Trudno przesądzić, czy są one rzeczywiście dobre, ale szczyt UE zakończył się porozumieniem 25 krajów członkowskich, które zgodziły się przestrzegać nowych reguł wydatkowych (poza „klubem” znalazły się Wielka Brytania i Czechy). Politycy usiłują zatrzeć wrażenie, że Europa dzieli się właśnie na dwie, a nawet trzy prędkości, ale są to bardziej problemy polityczne niż rynkowe. Dla rynków pewne znaczenie miało zapewnienie premiera Grecji, który uważa, że do końca tygodnia jego rząd osiągnie porozumienie z prywatnymi wierzycielami co do redukcji długu i wysokości przyszłych odsetek. Po części udało się w ten sposób zatrzeć złe wrażenie, jakie mogą robić notowania portugalskich obligacji.
W każdym razie inwestorzy w Azji wybrali optymistyczną interpretację faktów. Nikkei zyskał 0,1 proc. po informacjach o 4-proc. wzroście produkcji przemysłowej w grudniu wobec listopada (oczekiwano 3 proc.), ale przy utrzymującym się braku perspektyw ożywienia japońskiego eksportu do Europy. Z kolei Kospi zyskał 0,8 proc. mimo danych o spadku produkcji przez trzeci miesiąc z kolei (w grudniu o 0,9 proc.). Po początkowych zwyżkach indeksy w Szanghaju spadały nieznacznie na pół godziny przed końcem handlu.

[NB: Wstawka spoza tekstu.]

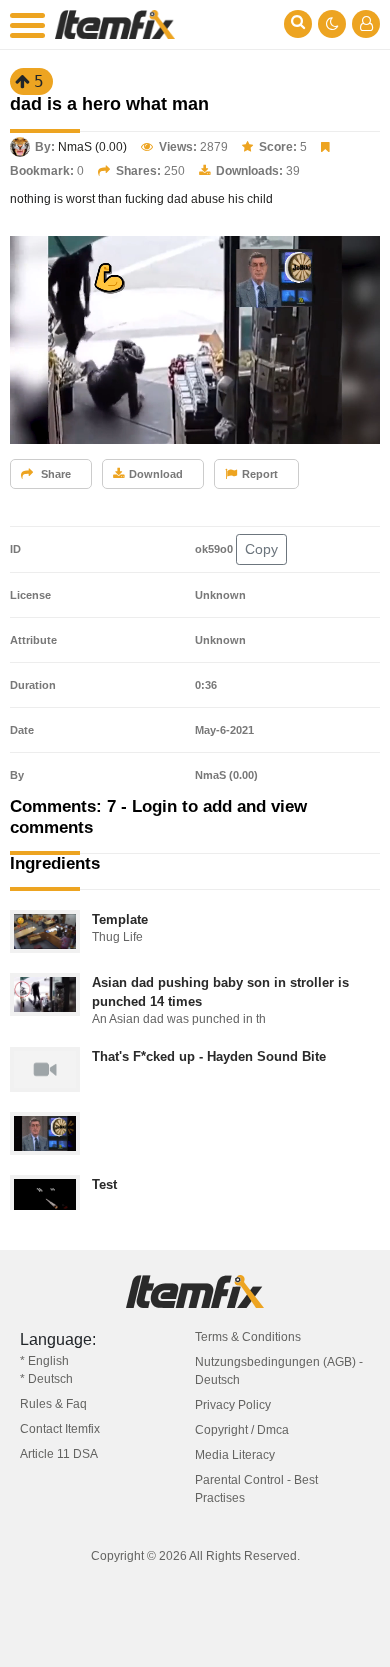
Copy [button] (261, 549)
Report (260, 474)
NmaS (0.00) (92, 147)
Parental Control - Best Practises (256, 1489)
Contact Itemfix (60, 1429)
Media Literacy (235, 1455)
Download (156, 474)
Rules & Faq (53, 1404)
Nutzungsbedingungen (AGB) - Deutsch (279, 1371)
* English (44, 1361)
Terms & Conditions (248, 1337)
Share (54, 474)
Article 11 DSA (59, 1454)
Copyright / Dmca (242, 1430)
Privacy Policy (233, 1405)
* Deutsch (46, 1379)
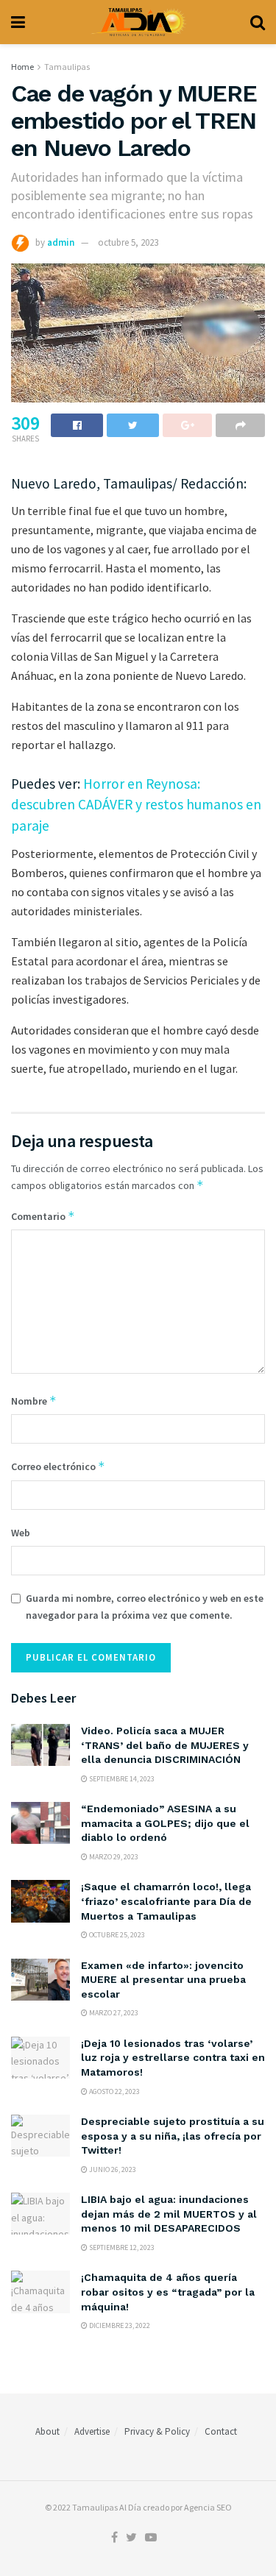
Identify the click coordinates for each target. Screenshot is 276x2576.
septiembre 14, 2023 (121, 1779)
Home (22, 66)
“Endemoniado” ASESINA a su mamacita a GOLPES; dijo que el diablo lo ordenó (165, 1823)
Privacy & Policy (157, 2431)
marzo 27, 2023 (113, 2013)
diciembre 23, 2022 (119, 2325)
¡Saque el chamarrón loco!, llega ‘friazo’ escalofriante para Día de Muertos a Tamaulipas (166, 1901)
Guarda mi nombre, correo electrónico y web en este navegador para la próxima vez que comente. (144, 1606)
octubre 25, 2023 (116, 1935)
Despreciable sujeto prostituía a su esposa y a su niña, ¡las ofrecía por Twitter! (172, 2135)
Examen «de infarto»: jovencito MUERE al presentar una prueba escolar (163, 1979)
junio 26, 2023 (112, 2169)
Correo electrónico (58, 1466)
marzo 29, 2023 (113, 1857)
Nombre (34, 1401)
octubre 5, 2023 (128, 242)
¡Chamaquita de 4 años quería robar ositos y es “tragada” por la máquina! (168, 2291)
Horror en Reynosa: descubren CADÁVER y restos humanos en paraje (136, 805)
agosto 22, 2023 (114, 2091)
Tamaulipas (67, 66)
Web (20, 1532)
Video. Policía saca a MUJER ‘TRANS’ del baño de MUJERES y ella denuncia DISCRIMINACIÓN (165, 1745)
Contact (221, 2431)
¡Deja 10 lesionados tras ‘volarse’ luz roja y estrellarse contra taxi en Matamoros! (173, 2057)
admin (60, 242)
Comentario (43, 1216)
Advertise (92, 2431)
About (47, 2431)
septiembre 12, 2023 (121, 2247)
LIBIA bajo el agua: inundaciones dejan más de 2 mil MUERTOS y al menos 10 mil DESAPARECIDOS (169, 2213)
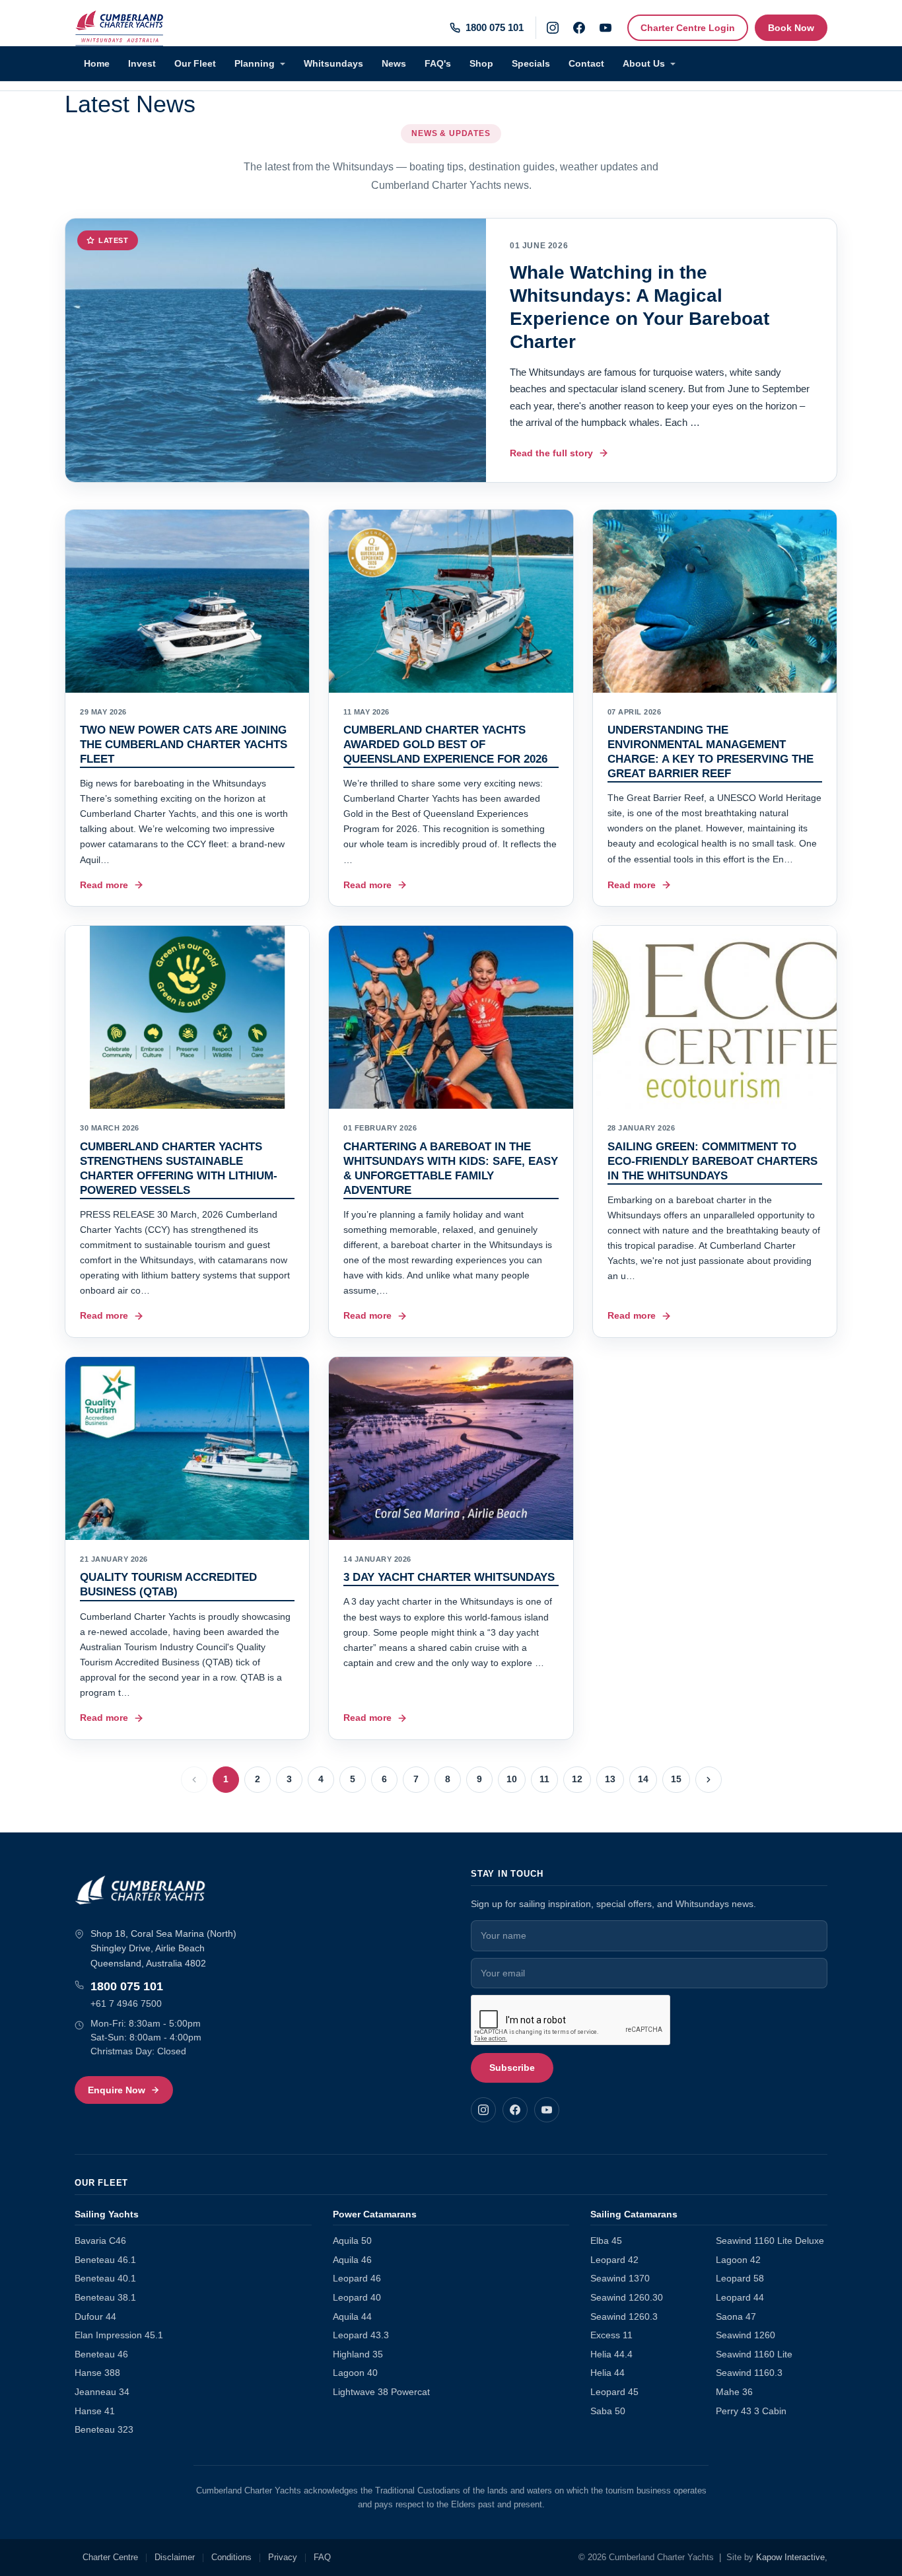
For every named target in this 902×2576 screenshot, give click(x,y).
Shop (481, 63)
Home (97, 63)
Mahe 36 (734, 2392)
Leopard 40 (357, 2298)
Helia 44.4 (611, 2354)
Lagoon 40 (355, 2373)
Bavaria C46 (100, 2241)
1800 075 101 (126, 1986)
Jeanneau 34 (102, 2392)
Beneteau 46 (101, 2354)
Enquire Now (116, 2090)
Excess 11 (611, 2335)
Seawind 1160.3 (749, 2373)
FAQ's (438, 63)
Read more (104, 885)
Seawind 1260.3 (624, 2317)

Europa ma szansę rozpocząć dzień od zwyżek, ale nie będzie to reakcja na wyniki unijnego szczytu. Przyjęcie reguł wydatkowych nie zmienia niczego w obecnym kryzysie, pokazuje jedynie, że stabilizacja i jedność Europy są raczej sloganem niż faktem. Powodem do zwyżki może być po prostu zbyt głębokie osunięcie indeksów wczoraj, podczas gdy poza Starym Kontynentem reakcje inwestorów nie były tak płochliwe. Jednak niewykluczone, że po „załatwieniu” sprawy Grecji Portugalia stanie się nowym zmartwieniem rynków i zacznie się gorączkowe przeliczanie bilansów banków – czy i ten wstrząs są one w stanie wytrzymać. O dalsze zwyżki może być więc trudno w najbliższych dniach.